Belum lama ini, kepemilikan mayoritas di Bank Danamon yang merupakan salah satu bank papan atas di tanah air, sudah beralih ke pemodal dari Jepang. Detik.com (29/4/2019) memberitakan hal tersebut di bawah judul "Danamon Resmi Dicaplok Bank Jepang, Transaksinya Tembus Rp 52 T".
Bank Danamon didirikan tahun 1956 dan telah melewati rangkaian sejarah yang panjang. Awalnya merupakan bank yang seratus persen milik investor dalam negeri, kemudian bank ini beberapa kali berganti kepemilikan sampai akhirnya lepas ke tangan asing. Â Sempat jatuh ke tangan investor Singapura melalui grup Temasek, sekarang dikuasai oleh Mitsubishi UFJ Financial Group (MUFG) dari Jepang.
Tentu saja hal itu menambah panjang daftar bank asing yang berkiprah di tanah air. Bank Tabungan Pensiun Nasional (BTPN), yang diberdiri tahun 1958 dan diprakarsai oleh 7 orang pensiunan militer di Bandung, juga terhitung baru dikuasai oleh bank dari Jepang lainnya, Sumitomo Mitsui Banking Corporation (SMBC).
Akuisisi dari bank asing terhadap bank dalam negeri yang sudah berjalan lebih lama lagi contohnya adalah Bank Niaga yang diambil oleh CIMB dari Malaysia, yang di dalamnya juga telah "menelan" Bank Lippo. Berikutnya ada lagi Bank Internasional Indonesia yang menjadi milik  Maybank, juga dari negara jiran Malaysia.
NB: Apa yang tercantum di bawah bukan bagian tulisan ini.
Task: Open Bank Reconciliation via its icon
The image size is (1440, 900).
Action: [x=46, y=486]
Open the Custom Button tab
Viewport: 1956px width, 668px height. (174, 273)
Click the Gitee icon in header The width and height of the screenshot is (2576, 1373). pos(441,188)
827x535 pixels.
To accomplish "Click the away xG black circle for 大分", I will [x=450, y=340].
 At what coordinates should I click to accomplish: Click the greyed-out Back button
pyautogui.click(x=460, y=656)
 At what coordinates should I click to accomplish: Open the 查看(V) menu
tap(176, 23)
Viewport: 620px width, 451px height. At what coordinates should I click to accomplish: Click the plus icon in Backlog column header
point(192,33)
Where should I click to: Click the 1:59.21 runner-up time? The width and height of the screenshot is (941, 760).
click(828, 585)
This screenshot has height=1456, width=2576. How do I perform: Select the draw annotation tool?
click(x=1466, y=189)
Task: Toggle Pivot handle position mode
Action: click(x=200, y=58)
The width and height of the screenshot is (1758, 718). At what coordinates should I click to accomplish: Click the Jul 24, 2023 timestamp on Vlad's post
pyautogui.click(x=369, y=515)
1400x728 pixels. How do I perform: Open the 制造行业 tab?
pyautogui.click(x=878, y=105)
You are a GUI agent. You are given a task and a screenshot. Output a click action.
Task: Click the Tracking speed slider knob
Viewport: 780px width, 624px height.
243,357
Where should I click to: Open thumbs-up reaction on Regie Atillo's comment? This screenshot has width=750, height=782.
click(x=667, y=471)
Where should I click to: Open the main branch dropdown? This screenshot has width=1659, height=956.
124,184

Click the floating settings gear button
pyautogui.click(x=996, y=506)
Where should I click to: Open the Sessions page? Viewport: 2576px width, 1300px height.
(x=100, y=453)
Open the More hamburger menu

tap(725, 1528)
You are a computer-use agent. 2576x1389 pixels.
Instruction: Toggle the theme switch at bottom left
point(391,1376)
Bank NISP diambil oleh OCBC dari Singapura.  Bank Buana menjadi Bank UOB juga dari Singapura. Â
Bila dilihat dari sisi prinsip resiprokal, kelihatannya memang tidak berimbang. Bank-bank asing semakin banyak mencaplok bank domestik. Sementara bank-bank yang 100 persen milik negeri sendiri susahnya setengah mati sekadar untuk membuka cabang di Singapura atau Malaysia.
Tapi sekarang ada berita yang bisa dibilang sebagai serangan balik. Bank Mandiri yang merupakan bank milik negara tengah menjajaki untuk mengakuisisi Bank Permata yang nota bene pemegang saham pengendalinya adalah Standard Chartered Bank, bank terkemuka asal Inggris. Sayangnya berita tentang progress akuisisi Bank Permata ini tidak banyak diekspos oleh pihak Bank Mandiri.
Industri perbankan memiliki nilai yang strategis, karena sampai saat ini masih menjadi yang paling dominan dalam aktivitas penghimpunan dana dari masyarakat yang mempunyai kelebihan uang dan sekaligus juga menyalurkannya kembali kepada dunia usaha atau masyarakat yang membutuhkan modal.
Memang dengan maraknya keberadaan pendatang baru berupa industri fintech yang memudahkan banyak orang untuk menabung atau mengajukan permohonan kredit cukup melalui aplikasi secara daring saja, memunculkan kekhawatiran akan masa depan perbankan.
Kehadiran fintech boleh jadi akan menggoyahkan bank-bank yang selama ini fokus pada kredit retail dan konsumer. Namun untuk transaksi skala besar yang biasa dalam melayani nasabah korporasi, yang menyimpan dananya atau mengajukan permohonan kredit dalam ukuran triliunan rupiah, tampaknya masih harus mengandalkan perbankan.
Makanya jangan heran, bank-bank asing masih sangat bernafsu untuk masuk ke Indonesia, negara yang diproyeksikan akan menjadi kekuatan ekonomi terbesar ke 4 di dunia pada tahun 2045, setelah China, India dan Amerika Serikat. Bahkan Standard Chartered Plc memproyeksikan hal itu bisa terwujud lebih cepat, yakni pada tahun 2030 (okezone.com, 9/1/2019)
Berdasarkan berita di Infobank edisi Mei 2019, sekarang ini terdapat 42 bank asing yang berkiprah di Indonesia dan berasal dari 15 negara. Jepang tercatat sebagi yang paling agresif dengan menempatkan 8 bank yakni Bank of Tokyo, BTPN, Sumitomo Mitsui Indonesia, Mizuho, J-Trust, Resona Perdania, BTPN Syariah dan Nusantara Parahyangan.